* How to complete this task *
Retype each entry exactly.

━━━━━ Task inputs

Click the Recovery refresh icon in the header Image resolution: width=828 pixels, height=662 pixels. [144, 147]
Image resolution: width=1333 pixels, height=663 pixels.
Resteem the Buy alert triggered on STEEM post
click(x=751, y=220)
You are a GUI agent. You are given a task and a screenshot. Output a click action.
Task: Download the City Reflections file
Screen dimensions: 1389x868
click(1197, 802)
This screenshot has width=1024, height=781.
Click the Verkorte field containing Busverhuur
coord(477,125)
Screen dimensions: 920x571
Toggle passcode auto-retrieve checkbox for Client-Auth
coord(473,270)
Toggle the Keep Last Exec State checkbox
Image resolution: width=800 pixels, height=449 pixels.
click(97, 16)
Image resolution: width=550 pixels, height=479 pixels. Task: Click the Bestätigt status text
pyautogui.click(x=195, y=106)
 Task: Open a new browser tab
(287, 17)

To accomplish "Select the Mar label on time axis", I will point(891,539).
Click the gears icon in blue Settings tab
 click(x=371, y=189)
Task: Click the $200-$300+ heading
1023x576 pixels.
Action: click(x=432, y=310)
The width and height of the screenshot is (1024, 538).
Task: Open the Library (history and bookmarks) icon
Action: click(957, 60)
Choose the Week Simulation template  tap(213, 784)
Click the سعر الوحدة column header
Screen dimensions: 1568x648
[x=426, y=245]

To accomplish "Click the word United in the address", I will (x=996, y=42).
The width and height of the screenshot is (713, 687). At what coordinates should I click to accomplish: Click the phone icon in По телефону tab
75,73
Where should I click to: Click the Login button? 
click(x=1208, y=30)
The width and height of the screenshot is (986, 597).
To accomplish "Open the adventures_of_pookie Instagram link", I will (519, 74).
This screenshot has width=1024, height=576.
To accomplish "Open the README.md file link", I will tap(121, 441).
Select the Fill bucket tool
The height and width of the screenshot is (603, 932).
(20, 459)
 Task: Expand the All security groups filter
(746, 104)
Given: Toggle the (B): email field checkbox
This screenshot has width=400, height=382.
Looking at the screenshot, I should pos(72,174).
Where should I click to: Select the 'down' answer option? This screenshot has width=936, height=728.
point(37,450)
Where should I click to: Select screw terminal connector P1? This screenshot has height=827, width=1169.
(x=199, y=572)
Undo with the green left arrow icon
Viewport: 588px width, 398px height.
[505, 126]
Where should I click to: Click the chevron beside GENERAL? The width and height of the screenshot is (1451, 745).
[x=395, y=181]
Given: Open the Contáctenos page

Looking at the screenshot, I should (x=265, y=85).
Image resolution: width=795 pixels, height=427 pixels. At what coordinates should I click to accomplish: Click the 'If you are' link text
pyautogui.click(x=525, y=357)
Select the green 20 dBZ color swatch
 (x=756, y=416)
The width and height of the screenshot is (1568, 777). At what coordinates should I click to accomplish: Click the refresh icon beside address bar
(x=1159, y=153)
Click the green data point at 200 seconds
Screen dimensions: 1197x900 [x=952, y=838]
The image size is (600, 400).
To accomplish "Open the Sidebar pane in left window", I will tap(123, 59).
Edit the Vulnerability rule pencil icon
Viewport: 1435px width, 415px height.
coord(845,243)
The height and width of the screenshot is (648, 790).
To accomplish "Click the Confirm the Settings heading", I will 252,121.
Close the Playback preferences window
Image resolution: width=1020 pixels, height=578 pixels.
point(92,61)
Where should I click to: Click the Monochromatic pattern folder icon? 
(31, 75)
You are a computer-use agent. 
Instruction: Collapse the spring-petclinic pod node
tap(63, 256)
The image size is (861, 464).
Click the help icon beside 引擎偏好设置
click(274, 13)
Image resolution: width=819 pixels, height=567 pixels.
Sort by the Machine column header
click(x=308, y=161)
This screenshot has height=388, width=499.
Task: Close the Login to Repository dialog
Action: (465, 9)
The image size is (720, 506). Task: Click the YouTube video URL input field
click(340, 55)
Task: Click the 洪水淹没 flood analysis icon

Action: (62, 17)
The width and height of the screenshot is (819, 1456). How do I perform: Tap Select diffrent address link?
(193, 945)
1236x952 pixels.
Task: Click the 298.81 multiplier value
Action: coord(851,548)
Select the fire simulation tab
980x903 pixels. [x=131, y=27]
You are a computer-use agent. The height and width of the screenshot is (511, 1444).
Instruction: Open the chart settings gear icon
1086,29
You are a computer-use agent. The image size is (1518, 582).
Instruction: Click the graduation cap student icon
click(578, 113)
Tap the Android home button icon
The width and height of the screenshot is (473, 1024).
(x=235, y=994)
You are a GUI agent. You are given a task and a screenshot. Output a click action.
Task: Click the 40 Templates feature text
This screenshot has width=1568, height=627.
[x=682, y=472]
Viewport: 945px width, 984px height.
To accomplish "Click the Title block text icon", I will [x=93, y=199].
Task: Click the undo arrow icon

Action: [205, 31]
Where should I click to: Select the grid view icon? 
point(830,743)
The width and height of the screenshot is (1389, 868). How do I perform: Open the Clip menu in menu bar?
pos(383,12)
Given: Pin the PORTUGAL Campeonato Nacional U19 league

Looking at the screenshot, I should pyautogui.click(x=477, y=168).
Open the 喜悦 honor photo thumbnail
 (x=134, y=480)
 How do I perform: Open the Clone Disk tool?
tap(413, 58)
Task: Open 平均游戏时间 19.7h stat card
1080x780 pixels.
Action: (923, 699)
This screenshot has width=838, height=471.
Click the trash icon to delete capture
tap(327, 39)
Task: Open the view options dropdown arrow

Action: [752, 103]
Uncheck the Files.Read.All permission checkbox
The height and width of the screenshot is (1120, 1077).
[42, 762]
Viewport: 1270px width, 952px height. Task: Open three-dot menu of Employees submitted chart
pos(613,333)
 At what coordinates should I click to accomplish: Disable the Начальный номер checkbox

━━━━━━━━━━

* Task answer *
Click the Recovery refresh icon in the header Image resolution: width=828 pixels, height=662 pixels. [144, 147]
Image resolution: width=1333 pixels, height=663 pixels.
Resteem the Buy alert triggered on STEEM post
click(x=751, y=220)
You are a GUI agent. You are given a task and a screenshot. Output a click action.
Task: Download the City Reflections file
Screen dimensions: 1389x868
click(1197, 802)
This screenshot has width=1024, height=781.
Click the Verkorte field containing Busverhuur
coord(477,125)
Screen dimensions: 920x571
Toggle passcode auto-retrieve checkbox for Client-Auth
coord(473,270)
Toggle the Keep Last Exec State checkbox
Image resolution: width=800 pixels, height=449 pixels.
click(97, 16)
Image resolution: width=550 pixels, height=479 pixels. Task: Click the Bestätigt status text
pyautogui.click(x=195, y=106)
 Task: Open a new browser tab
(287, 17)

To accomplish "Select the Mar label on time axis", I will point(891,539).
Click the gears icon in blue Settings tab
 click(x=371, y=189)
Task: Click the $200-$300+ heading
1023x576 pixels.
Action: click(x=432, y=310)
The width and height of the screenshot is (1024, 538).
Task: Open the Library (history and bookmarks) icon
Action: click(957, 60)
Choose the Week Simulation template  tap(213, 784)
Click the سعر الوحدة column header
Screen dimensions: 1568x648
[x=426, y=245]

To accomplish "Click the word United in the address", I will (x=996, y=42).
The width and height of the screenshot is (713, 687). At what coordinates should I click to accomplish: Click the phone icon in По телефону tab
75,73
Where should I click to: Click the Login button? 
click(x=1208, y=30)
The width and height of the screenshot is (986, 597).
To accomplish "Open the adventures_of_pookie Instagram link", I will (519, 74).
This screenshot has width=1024, height=576.
To accomplish "Open the README.md file link", I will tap(121, 441).
Select the Fill bucket tool
The height and width of the screenshot is (603, 932).
(20, 459)
 Task: Expand the All security groups filter
(746, 104)
Given: Toggle the (B): email field checkbox
This screenshot has width=400, height=382.
Looking at the screenshot, I should pos(72,174).
Where should I click to: Select the 'down' answer option? This screenshot has width=936, height=728.
point(37,450)
Where should I click to: Select screw terminal connector P1? This screenshot has height=827, width=1169.
(x=199, y=572)
Undo with the green left arrow icon
Viewport: 588px width, 398px height.
[505, 126]
Where should I click to: Click the chevron beside GENERAL? The width and height of the screenshot is (1451, 745).
[x=395, y=181]
Given: Open the Contáctenos page

Looking at the screenshot, I should (x=265, y=85).
Image resolution: width=795 pixels, height=427 pixels. At what coordinates should I click to accomplish: Click the 'If you are' link text
pyautogui.click(x=525, y=357)
Select the green 20 dBZ color swatch
 (x=756, y=416)
The width and height of the screenshot is (1568, 777). At what coordinates should I click to accomplish: Click the refresh icon beside address bar
(x=1159, y=153)
Click the green data point at 200 seconds
Screen dimensions: 1197x900 [x=952, y=838]
The image size is (600, 400).
To accomplish "Open the Sidebar pane in left window", I will tap(123, 59).
Edit the Vulnerability rule pencil icon
Viewport: 1435px width, 415px height.
coord(845,243)
The height and width of the screenshot is (648, 790).
To accomplish "Click the Confirm the Settings heading", I will 252,121.
Close the Playback preferences window
Image resolution: width=1020 pixels, height=578 pixels.
point(92,61)
Where should I click to: Click the Monochromatic pattern folder icon? 
(31, 75)
You are a computer-use agent. 
Instruction: Collapse the spring-petclinic pod node
tap(63, 256)
The image size is (861, 464).
Click the help icon beside 引擎偏好设置
click(274, 13)
Image resolution: width=819 pixels, height=567 pixels.
Sort by the Machine column header
click(x=308, y=161)
This screenshot has height=388, width=499.
Task: Close the Login to Repository dialog
Action: (465, 9)
The image size is (720, 506). Task: Click the YouTube video URL input field
click(340, 55)
Task: Click the 洪水淹没 flood analysis icon

Action: (62, 17)
The width and height of the screenshot is (819, 1456). How do I perform: Tap Select diffrent address link?
(193, 945)
1236x952 pixels.
Task: Click the 298.81 multiplier value
Action: coord(851,548)
Select the fire simulation tab
980x903 pixels. [x=131, y=27]
You are a computer-use agent. The height and width of the screenshot is (511, 1444).
Instruction: Open the chart settings gear icon
1086,29
You are a computer-use agent. The image size is (1518, 582).
Instruction: Click the graduation cap student icon
click(578, 113)
Tap the Android home button icon
The width and height of the screenshot is (473, 1024).
(x=235, y=994)
You are a GUI agent. You are given a task and a screenshot. Output a click action.
Task: Click the 40 Templates feature text
This screenshot has width=1568, height=627.
[x=682, y=472]
Viewport: 945px width, 984px height.
To accomplish "Click the Title block text icon", I will [x=93, y=199].
Task: Click the undo arrow icon

Action: [205, 31]
Where should I click to: Select the grid view icon? 
point(830,743)
The width and height of the screenshot is (1389, 868). How do I perform: Open the Clip menu in menu bar?
pos(383,12)
Given: Pin the PORTUGAL Campeonato Nacional U19 league

Looking at the screenshot, I should pyautogui.click(x=477, y=168).
Open the 喜悦 honor photo thumbnail
 (x=134, y=480)
 How do I perform: Open the Clone Disk tool?
tap(413, 58)
Task: Open 平均游戏时间 19.7h stat card
1080x780 pixels.
Action: (923, 699)
This screenshot has width=838, height=471.
Click the trash icon to delete capture
tap(327, 39)
Task: Open the view options dropdown arrow

Action: [752, 103]
Uncheck the Files.Read.All permission checkbox
The height and width of the screenshot is (1120, 1077).
[42, 762]
Viewport: 1270px width, 952px height. Task: Open three-dot menu of Employees submitted chart
pos(613,333)
 At what coordinates should I click to accomplish: Disable the Начальный номер checkbox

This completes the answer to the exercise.